Carlos Carvalhal assume com naturalidade a grande dificuldade que o Sp. Braga tem pela frente para virar uma eliminatória em que está a perder por 2-0. O treinador dos minhotos fez a antevisão ao jogo com a Roma ao final da tarde de hoje, já em pleno Estádio Olímpico, onde a equipa cumpriu o habitual treino de adaptação.

- A vitória sobre o Tondela veio dar a confiança que a equipa necessita para tentar ultrapassar esta Roma?

"Ganhar é sempre motivador e felizmente temos ganho muitas vezes esta época. O Sp. Braga tem sido uma equipa sempre muito focada e a contrariar as adversidades que lhe aparecem, esperamos que continue a ser assim neste jogo. Já sabíamos que a Roma é uma grande equipa, muito bem orientada e cheia de grandes jogadores, pois quando há seleções jogadores vão quase todos para fora. O que não estávamos a contar na 1ª mão é que houve pormenores que nos colocaram um pouco fora do jogo e a Roma acabou por vencer justamente esse jogo."

- Acredita que é possível dar a volta à eliminatória?

"Estamos aqui… Estamos também com uma tarefa muito difícil em mãos e claro que temos de saber reconhecer isso, mas não temos de olhar para o resultado da primeira mão. É muito importante estar dentro do jogo até ao fim e isso quer dizer que teremos de estar sempre muito competitivos e procurar jogar o melhor futebol. Se isso acontecer será bom sinal, pois já vimos acontecer muita coisa no futebol. Estamos a perder neste momento, teremos um adversário muito difícil pela frente, mas vamos tentar discutir a eliminatória até ao último segundo. É isso que pretendemos."

- O que acha ser importante corrigir neste jogo e que esteve menos bem na primeira mão em Braga?

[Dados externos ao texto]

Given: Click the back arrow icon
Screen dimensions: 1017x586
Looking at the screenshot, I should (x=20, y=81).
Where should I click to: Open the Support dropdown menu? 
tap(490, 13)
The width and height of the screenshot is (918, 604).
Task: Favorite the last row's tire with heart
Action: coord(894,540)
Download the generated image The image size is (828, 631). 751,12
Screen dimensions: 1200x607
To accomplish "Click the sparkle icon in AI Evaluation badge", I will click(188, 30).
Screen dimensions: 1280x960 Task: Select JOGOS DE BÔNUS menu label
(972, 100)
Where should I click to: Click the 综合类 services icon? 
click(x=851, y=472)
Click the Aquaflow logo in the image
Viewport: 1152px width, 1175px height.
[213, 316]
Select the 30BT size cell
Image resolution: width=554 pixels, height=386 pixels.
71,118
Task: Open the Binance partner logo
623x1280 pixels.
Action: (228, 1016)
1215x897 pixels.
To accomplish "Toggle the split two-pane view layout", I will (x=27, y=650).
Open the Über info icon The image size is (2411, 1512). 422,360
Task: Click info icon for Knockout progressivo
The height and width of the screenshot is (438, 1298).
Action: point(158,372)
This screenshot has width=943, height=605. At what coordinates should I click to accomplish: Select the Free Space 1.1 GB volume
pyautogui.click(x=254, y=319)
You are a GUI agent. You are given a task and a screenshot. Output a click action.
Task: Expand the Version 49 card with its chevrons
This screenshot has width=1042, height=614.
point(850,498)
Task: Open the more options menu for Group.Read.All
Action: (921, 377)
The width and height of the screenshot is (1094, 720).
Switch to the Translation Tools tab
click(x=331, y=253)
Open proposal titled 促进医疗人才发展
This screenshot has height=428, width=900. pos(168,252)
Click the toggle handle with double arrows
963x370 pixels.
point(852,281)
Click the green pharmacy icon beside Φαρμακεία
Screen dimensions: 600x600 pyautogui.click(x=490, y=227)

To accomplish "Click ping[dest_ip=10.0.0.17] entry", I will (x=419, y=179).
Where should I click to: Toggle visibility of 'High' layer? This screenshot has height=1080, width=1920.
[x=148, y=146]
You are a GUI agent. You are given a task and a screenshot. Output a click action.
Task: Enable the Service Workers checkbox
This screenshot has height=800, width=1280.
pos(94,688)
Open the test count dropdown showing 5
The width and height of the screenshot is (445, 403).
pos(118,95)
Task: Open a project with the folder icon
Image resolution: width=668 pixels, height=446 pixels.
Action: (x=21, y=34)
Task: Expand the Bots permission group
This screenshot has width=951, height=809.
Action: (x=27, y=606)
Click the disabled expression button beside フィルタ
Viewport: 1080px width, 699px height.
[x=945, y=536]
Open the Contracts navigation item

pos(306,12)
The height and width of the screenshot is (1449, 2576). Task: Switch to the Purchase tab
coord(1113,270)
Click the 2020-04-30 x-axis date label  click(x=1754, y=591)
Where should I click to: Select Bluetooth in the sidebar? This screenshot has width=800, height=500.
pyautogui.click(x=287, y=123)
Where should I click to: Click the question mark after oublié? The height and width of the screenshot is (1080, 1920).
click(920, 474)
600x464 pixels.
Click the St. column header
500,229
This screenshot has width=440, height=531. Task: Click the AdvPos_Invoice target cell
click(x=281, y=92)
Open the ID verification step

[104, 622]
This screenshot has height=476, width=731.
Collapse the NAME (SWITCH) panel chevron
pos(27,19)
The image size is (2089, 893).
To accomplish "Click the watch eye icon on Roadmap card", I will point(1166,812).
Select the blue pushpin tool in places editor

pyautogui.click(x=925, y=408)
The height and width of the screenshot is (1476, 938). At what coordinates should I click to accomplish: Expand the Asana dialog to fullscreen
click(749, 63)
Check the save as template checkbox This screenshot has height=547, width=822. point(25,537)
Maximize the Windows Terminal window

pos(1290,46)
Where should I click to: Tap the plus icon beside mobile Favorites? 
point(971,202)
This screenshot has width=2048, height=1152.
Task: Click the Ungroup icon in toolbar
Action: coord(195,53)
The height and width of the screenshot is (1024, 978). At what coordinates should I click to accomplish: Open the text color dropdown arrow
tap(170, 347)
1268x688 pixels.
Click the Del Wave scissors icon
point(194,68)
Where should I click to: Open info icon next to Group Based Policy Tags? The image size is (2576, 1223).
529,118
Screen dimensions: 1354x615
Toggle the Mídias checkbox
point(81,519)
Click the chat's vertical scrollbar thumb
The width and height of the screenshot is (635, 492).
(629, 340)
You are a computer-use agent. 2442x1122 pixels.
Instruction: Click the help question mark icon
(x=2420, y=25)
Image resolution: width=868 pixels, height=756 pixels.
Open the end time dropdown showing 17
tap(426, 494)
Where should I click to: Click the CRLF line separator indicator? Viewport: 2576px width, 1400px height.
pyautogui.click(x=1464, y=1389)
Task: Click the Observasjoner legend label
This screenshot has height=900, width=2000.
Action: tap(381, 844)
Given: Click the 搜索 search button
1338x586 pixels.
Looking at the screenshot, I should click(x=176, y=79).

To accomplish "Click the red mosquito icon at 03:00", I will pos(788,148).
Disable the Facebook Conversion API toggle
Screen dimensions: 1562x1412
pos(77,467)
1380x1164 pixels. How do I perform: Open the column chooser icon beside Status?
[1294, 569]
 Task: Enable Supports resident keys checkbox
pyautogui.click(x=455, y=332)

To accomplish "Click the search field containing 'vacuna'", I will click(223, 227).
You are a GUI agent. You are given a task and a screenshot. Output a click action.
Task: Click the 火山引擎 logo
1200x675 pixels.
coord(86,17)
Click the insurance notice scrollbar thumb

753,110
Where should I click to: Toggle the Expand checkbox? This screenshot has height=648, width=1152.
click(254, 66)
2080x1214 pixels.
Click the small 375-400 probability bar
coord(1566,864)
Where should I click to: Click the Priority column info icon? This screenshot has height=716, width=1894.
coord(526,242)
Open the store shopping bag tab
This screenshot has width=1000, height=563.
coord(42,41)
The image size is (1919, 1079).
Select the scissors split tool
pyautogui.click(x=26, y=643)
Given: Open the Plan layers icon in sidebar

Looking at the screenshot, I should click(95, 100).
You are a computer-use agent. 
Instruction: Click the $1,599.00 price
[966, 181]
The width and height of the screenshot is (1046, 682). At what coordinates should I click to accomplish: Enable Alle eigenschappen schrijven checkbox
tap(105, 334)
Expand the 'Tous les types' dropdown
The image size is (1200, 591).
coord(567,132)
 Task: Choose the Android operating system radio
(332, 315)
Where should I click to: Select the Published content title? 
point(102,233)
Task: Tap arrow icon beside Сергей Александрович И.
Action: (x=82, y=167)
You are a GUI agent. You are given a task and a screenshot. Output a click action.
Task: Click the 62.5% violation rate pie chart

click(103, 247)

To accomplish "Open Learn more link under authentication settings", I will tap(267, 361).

"No primeiro jogo tivemos um momento de desequilíbrio defensivo que nos custou o primeiro golo, mas estivemos sempre muito competitivos até ao final, mesmo quando estivemos em inferioridade numérica. Temos de fazer uma exibição melhor, isso é óbvio, e ter cuidado nos momentos de transição, não nos podemos descuidar no momento da perda de bola. Tivemos um lance de penálti que ainda hoje não conseguimos perceber porque não foi marcado. A imprensa portuguesa nesse aspeto foi unânime em considerar que foi mesmo um penálti claríssimo e descarado e com onze jogadores em campo fomos sempre muito competitivos. É isso que temos de fazer, ser competitivos até ao fim e estar sempre equilibrados no jogo. Depois quem sabe o que pode acontecer em 90 minutos? Muita coisa pode acontecer e haver agora um penálti para nós e uma expulsão para eles."

- Admite relaxamento da Roma por estar a ganhar 2-0 e, já que estamos em Roma, espera um milagre para passar esta eliminatória?

"Respondendo à primeira parte da pergunta o que posso garantir é que nenhuma das equipas vai facilitar e as duas vão tentar ganhar o jogo. A Roma tem vantagem agora. Se o jogo estivesse zero a zero era 50 para cada lado, neste momento com 2-0 a Roma tem 70 a 80 por cento de hipóteses, mas no futebol mesmo só havendo um por cento é a isso que temos de nos agarrar e tentar jogar com as probabilidades que temos. Quanto a milagres nunca acredito nisso, mas tudo o que tiver de acontecer num jogo de futebol será sempre fruto da competência e da capacidade de trabalho dos jogadores dentro do campo. Sempre foi assim e se será sempre assim."

- Que pontos fracos e fortes detetou na Roma no jogo em Braga?

"Dos pontos fracos não vou falar deles embora os tenha, claro, mas são muito ténues e mais pequenos e se calhar até diz respeito à ausência de alguns jogadores na defesa, o que os levou a sofrer mais golos do que é normal nos últimos jogos. Há é muitos pontos fortes, pois estamos a falar de uma equipa muito forte em todos os aspetos, com um boa profundidade, com jogadores na frente muito perigosos e que dão soluções diferentes. Tem também vários jogadores entre linhas que, para lá da sua capacidade técnica, são jogadores muito fortes no um para um. A Roma tem também um sistema de jogo muito idêntico ao nosso, mas com rotinas e dinâmicas diferentes. No fundo, são duas equipas muito boas, que jogam um futebol positivo. A Roma não nos deu muitas hipóteses em Braga de criarmos perigo, mas vamos procurar fazer isso neste segundo jogo."